Task directions:
Reproduce the RAG introduction from "remove_short_articles = False" to "total_articles = len(news_articles)", substituting "min_article_length" for "min_content_length".

# Intro to RAG

We will use RAG to enhance the data we send off to the LLM to assess

## Install:

 pip install nltk spacy textblob scikit-learn


### Download English model for Spacy
 python -m spacy download en_core_web_sm  
 



### Next step:
Let's look at some of our data in news.json

In [45]:
import json
import random

# Load the cleaned dataset
with open("news.json", "r", encoding="utf-8") as f:
    news_articles = json.load(f)

# 🔹 CONFIGURATION: Set to True to remove short articles (otherwise, it's OFF)
remove_short_articles = False  # Change to True to enable filtering
min_content_length = 300  # Change this to filter out articles with content length < X

# Count total articles
total_articles = len(news_articles)
print(f"📰 Total articles in news.json: {total_articles}")

# 🔹 Optionally Remove Short Articles
if remove_short_articles:
    news_articles = [article for article in news_articles if len(article["content"]) >= min_content_length]
    print(f"🗑 Removed short articles. Remaining articles: {len(news_articles)}")

    # Save filtered articles back to news.json
    with open("news.json", "w", encoding="utf-8") as f:
        json.dump(news_articles, f, indent=4)
    print("✅ Filtered news.json saved.")

# Randomly select an article index
if len(news_articles) > 0:
    article_index = random.randint(0, len(news_articles) - 1)

    # Function to format text with line breaks every 100 characters
    def format_text(text, max_chars=100):
        """Inserts line breaks every `max_chars` characters for better readability."""
        return '\n'.join([text[i:i+max_chars] for i in range(0, len(text), max_chars)])

    # Get the title and content
    title = news_articles[article_index]['title']
    content = news_articles[article_index]['content']
    content_length = len(content)

    # Print the formatted article with content length
    print(f"\n🔹 **Title:** {title}\n")
    print(f"🔹 **Content Length:** {content_length} characters\n")
    print(f"🔹 **Content:**\n")
    print(format_text(content))

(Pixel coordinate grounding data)
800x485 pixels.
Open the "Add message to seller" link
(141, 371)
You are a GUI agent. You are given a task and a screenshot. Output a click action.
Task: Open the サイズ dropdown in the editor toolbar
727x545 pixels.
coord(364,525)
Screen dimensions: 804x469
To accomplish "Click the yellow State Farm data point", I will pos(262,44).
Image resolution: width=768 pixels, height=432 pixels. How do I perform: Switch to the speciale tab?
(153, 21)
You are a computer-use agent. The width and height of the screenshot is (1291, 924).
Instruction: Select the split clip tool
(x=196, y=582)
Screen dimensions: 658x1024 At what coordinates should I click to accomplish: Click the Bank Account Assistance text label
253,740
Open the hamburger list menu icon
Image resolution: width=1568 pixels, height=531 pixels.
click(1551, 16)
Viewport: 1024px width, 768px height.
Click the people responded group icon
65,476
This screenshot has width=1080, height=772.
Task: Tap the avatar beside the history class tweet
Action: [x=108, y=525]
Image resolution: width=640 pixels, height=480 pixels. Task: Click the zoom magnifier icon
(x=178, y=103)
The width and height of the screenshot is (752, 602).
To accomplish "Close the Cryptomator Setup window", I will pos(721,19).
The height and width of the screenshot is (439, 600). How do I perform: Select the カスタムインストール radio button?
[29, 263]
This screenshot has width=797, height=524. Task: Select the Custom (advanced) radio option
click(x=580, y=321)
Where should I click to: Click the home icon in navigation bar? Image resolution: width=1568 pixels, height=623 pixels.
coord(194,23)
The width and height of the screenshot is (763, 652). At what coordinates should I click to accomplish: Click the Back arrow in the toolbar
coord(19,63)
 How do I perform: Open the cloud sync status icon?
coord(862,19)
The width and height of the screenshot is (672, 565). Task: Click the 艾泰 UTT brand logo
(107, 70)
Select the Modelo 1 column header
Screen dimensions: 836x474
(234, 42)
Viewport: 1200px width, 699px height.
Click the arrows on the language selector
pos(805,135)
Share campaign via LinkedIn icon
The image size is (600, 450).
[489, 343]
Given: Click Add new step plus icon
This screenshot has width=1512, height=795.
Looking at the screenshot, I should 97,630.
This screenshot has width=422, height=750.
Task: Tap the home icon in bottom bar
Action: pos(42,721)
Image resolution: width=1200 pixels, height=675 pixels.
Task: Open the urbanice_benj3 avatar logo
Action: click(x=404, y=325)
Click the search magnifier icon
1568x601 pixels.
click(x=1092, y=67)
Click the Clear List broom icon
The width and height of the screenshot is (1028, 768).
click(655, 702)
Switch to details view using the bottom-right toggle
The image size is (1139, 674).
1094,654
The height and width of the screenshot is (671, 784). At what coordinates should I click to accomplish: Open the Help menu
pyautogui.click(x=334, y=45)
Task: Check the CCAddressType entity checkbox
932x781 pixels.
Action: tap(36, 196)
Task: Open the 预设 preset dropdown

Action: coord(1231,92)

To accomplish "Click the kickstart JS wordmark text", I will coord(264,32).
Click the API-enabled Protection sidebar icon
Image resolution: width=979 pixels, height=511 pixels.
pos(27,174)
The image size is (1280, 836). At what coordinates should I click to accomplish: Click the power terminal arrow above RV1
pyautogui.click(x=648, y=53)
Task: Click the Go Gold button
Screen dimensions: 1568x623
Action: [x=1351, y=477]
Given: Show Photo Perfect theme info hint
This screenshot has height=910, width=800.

Answer section:
remove_short_articles = False  # Change to True to enable filtering
min_article_length = 300  # Change this to filter out articles with content length < X

# Count total articles
total_articles = len(news_articles)